Recorded data
((
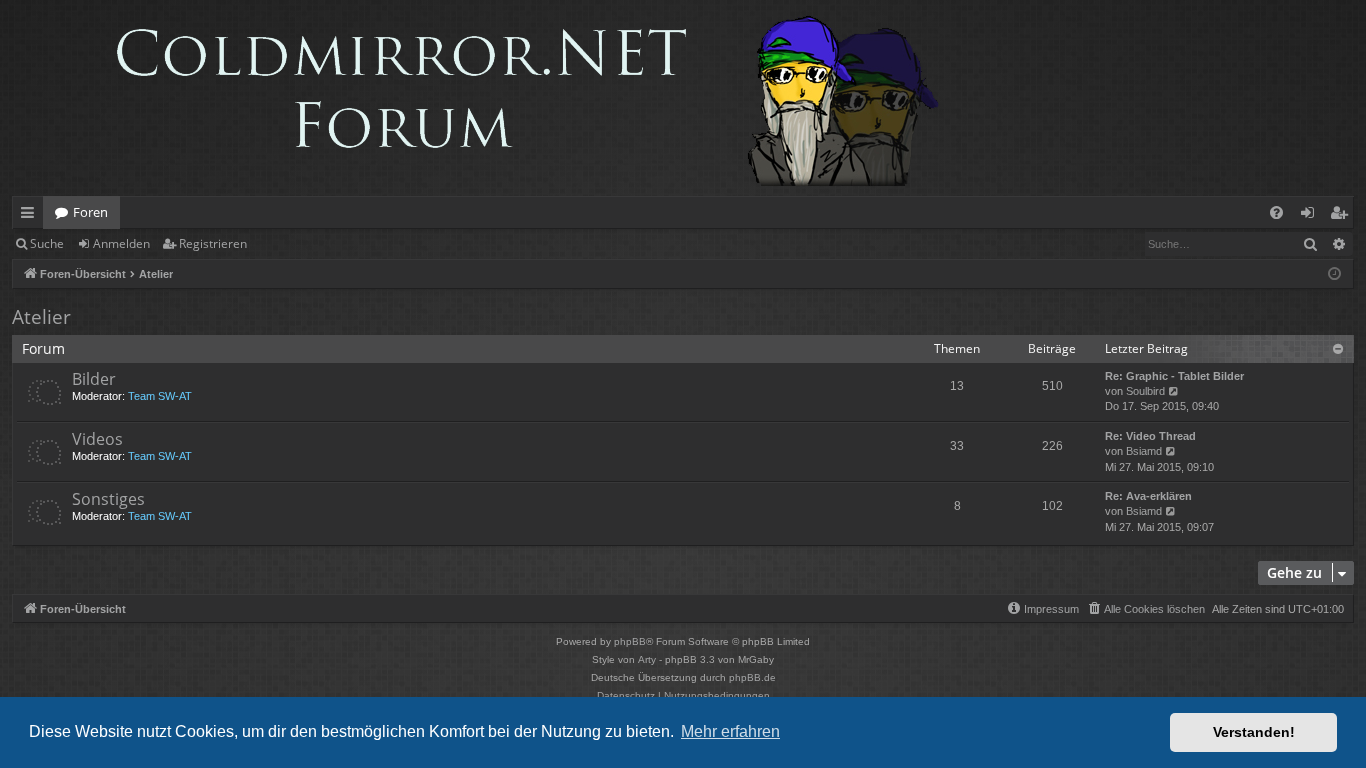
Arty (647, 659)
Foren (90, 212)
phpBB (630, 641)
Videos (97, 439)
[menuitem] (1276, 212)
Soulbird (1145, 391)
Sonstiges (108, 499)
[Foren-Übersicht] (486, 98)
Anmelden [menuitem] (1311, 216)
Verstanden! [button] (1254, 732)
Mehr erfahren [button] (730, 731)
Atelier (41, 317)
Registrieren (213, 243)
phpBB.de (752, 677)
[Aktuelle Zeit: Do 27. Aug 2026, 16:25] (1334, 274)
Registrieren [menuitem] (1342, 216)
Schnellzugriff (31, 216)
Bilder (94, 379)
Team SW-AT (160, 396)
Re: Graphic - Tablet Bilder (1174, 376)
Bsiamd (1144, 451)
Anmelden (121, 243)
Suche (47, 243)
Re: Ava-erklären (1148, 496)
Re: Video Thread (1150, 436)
))
((
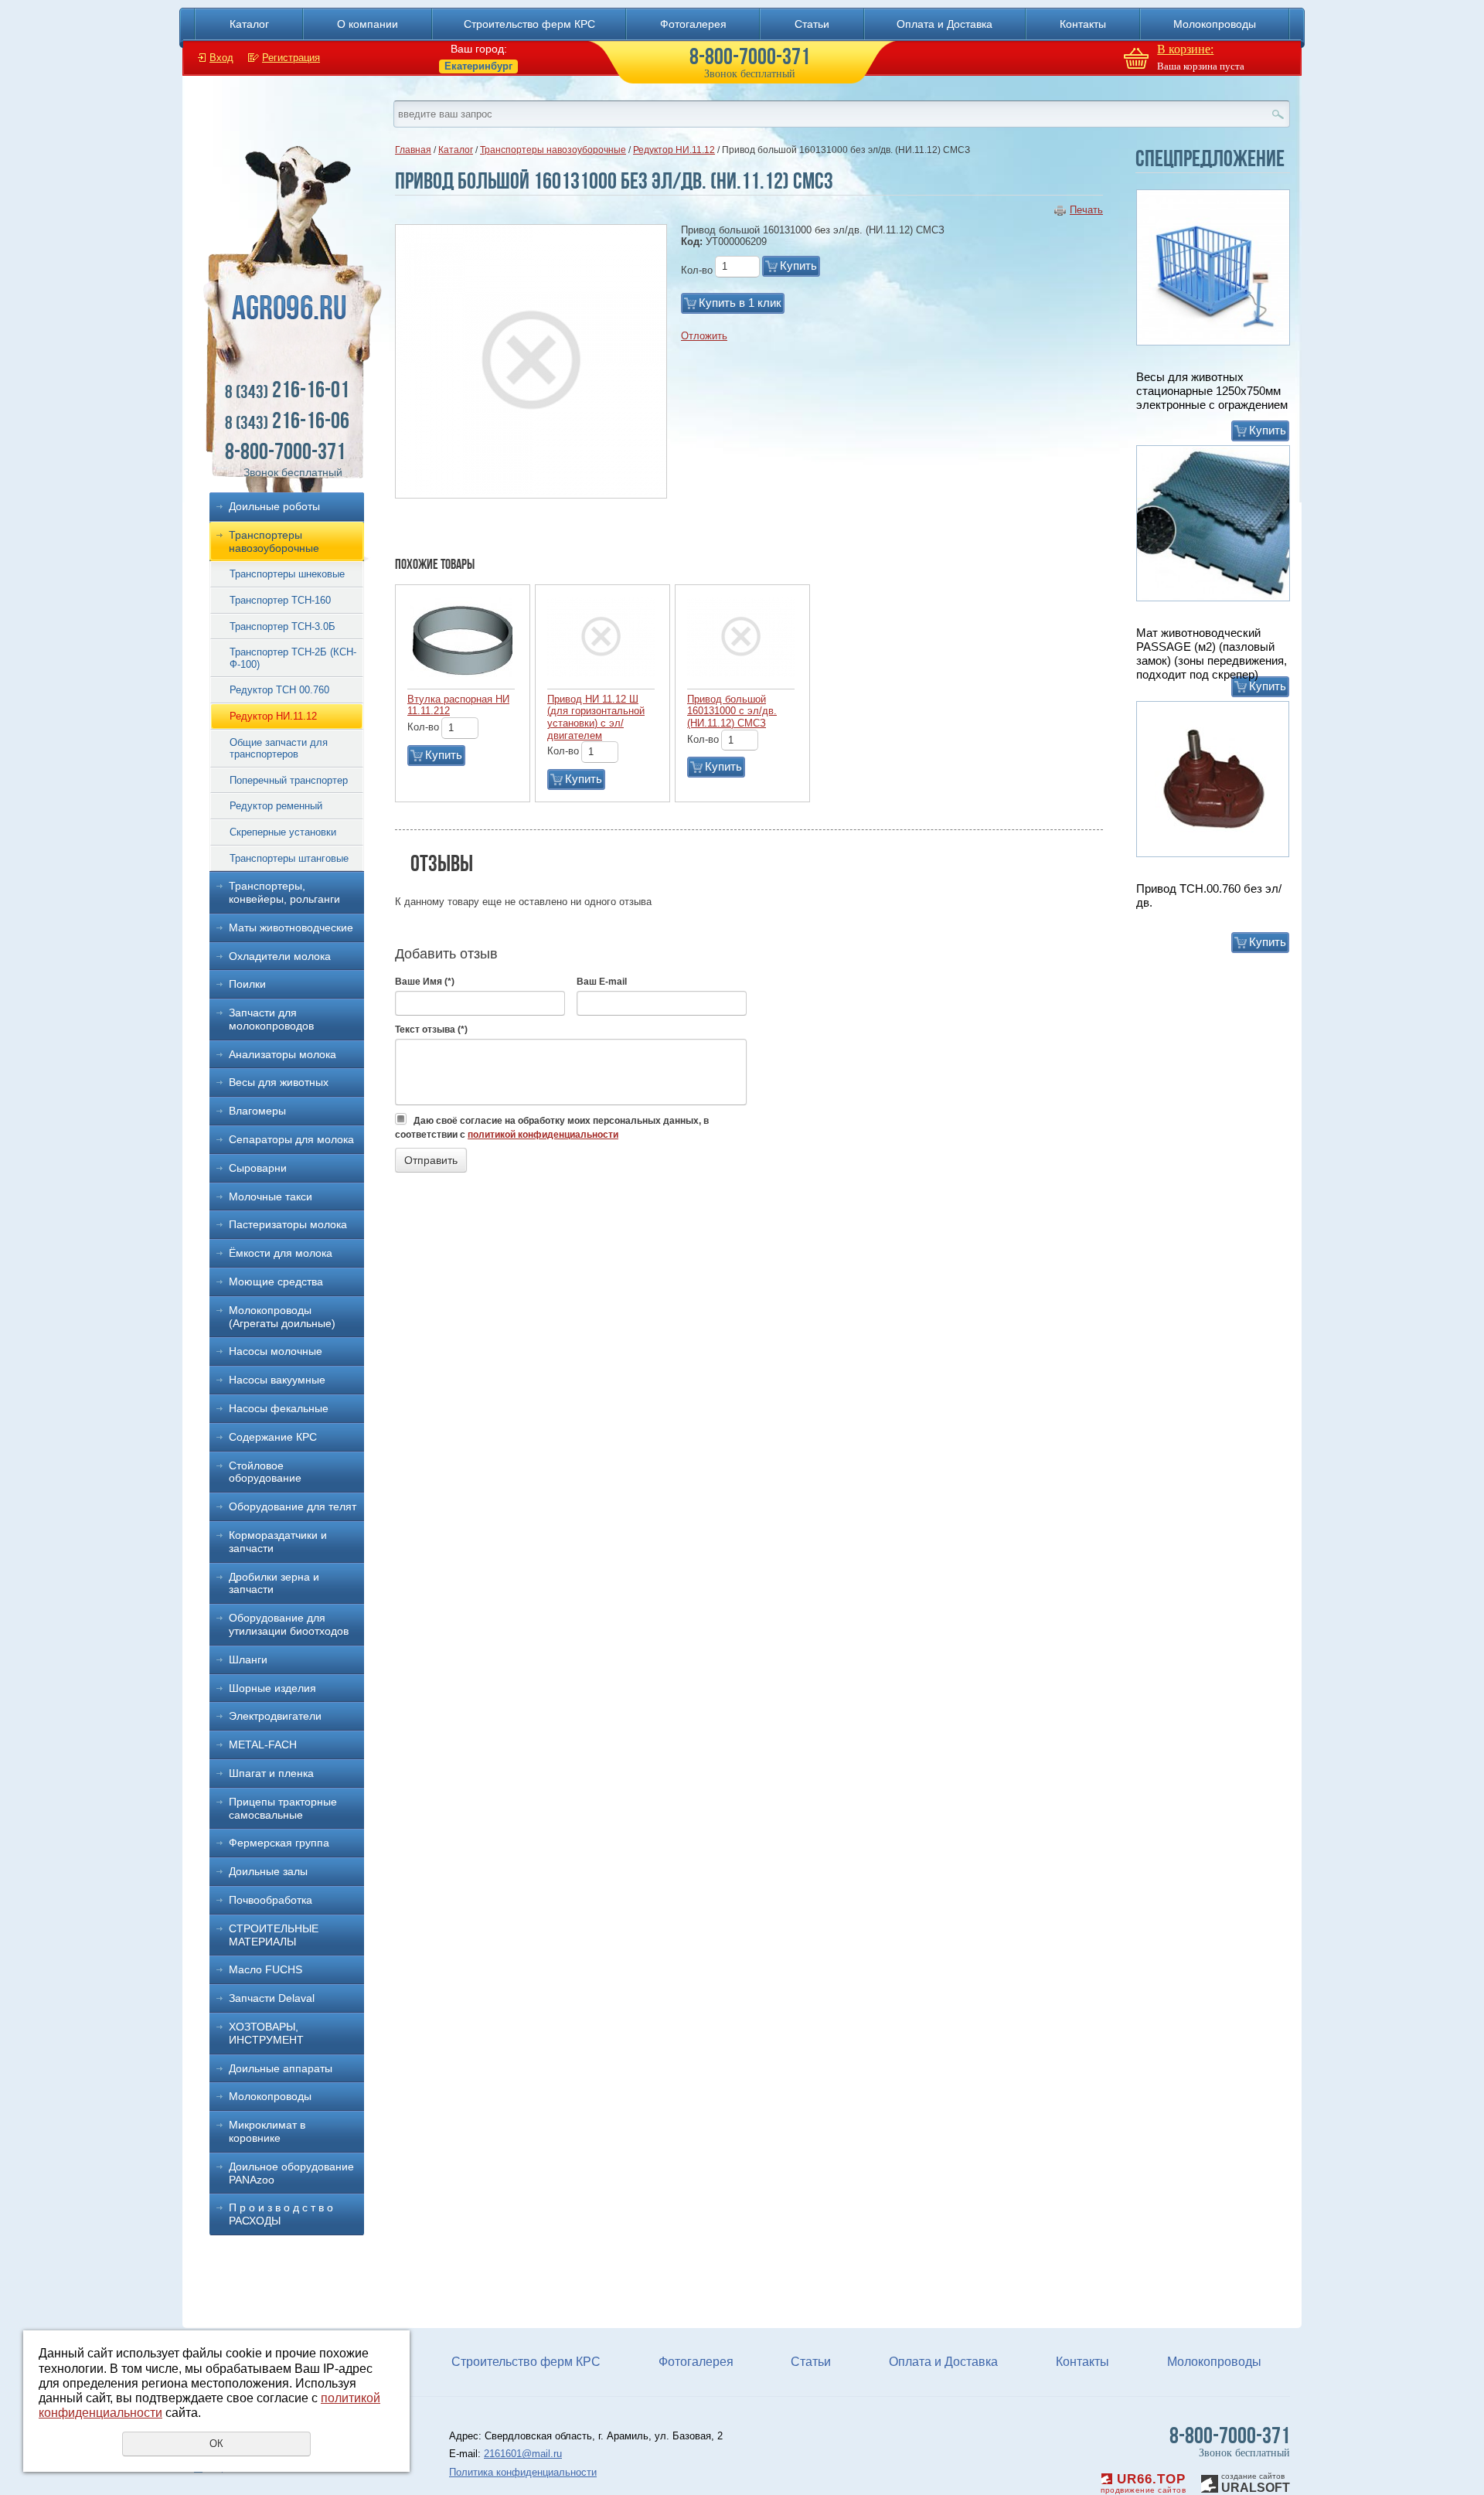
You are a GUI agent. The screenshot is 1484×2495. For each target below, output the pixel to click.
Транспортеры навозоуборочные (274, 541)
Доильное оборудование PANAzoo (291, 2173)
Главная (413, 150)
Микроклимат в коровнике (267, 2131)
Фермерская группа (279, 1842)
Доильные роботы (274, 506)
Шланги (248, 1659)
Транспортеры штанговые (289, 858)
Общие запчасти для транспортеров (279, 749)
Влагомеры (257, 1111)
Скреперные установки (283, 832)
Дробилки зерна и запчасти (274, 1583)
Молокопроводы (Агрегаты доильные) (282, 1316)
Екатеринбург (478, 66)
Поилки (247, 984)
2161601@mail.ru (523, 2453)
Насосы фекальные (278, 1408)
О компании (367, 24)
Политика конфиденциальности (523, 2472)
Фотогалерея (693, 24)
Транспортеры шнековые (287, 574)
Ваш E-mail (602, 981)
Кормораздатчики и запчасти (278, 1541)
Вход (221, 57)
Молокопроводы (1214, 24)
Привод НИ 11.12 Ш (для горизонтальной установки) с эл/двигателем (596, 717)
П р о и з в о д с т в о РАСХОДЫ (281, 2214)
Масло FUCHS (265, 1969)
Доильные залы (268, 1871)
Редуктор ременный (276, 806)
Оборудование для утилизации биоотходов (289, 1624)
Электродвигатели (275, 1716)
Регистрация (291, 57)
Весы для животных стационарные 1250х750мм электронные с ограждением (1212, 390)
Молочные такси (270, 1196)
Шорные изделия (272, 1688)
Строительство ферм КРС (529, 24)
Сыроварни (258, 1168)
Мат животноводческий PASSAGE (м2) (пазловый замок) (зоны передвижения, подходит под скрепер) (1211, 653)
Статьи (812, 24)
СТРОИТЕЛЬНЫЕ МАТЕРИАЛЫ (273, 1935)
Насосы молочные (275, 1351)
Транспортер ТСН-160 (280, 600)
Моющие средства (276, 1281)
))
▶ [ACTION ITEM]
Your reply is to repeat, unchanged, the lines above running from the one with "Молокопроводы (1214, 24)" up to and including the one with "Электродвигатели (275, 1716)".

▶ [RESPONSE BOX]
Молокопроводы (1214, 24)
Привод НИ 11.12 Ш (для горизонтальной установки) с эл/двигателем (596, 717)
П р о и з в о д с т в о РАСХОДЫ (281, 2214)
Масло FUCHS (265, 1969)
Доильные залы (268, 1871)
Редуктор ременный (276, 806)
Оборудование для утилизации биоотходов (289, 1624)
Электродвигатели (275, 1716)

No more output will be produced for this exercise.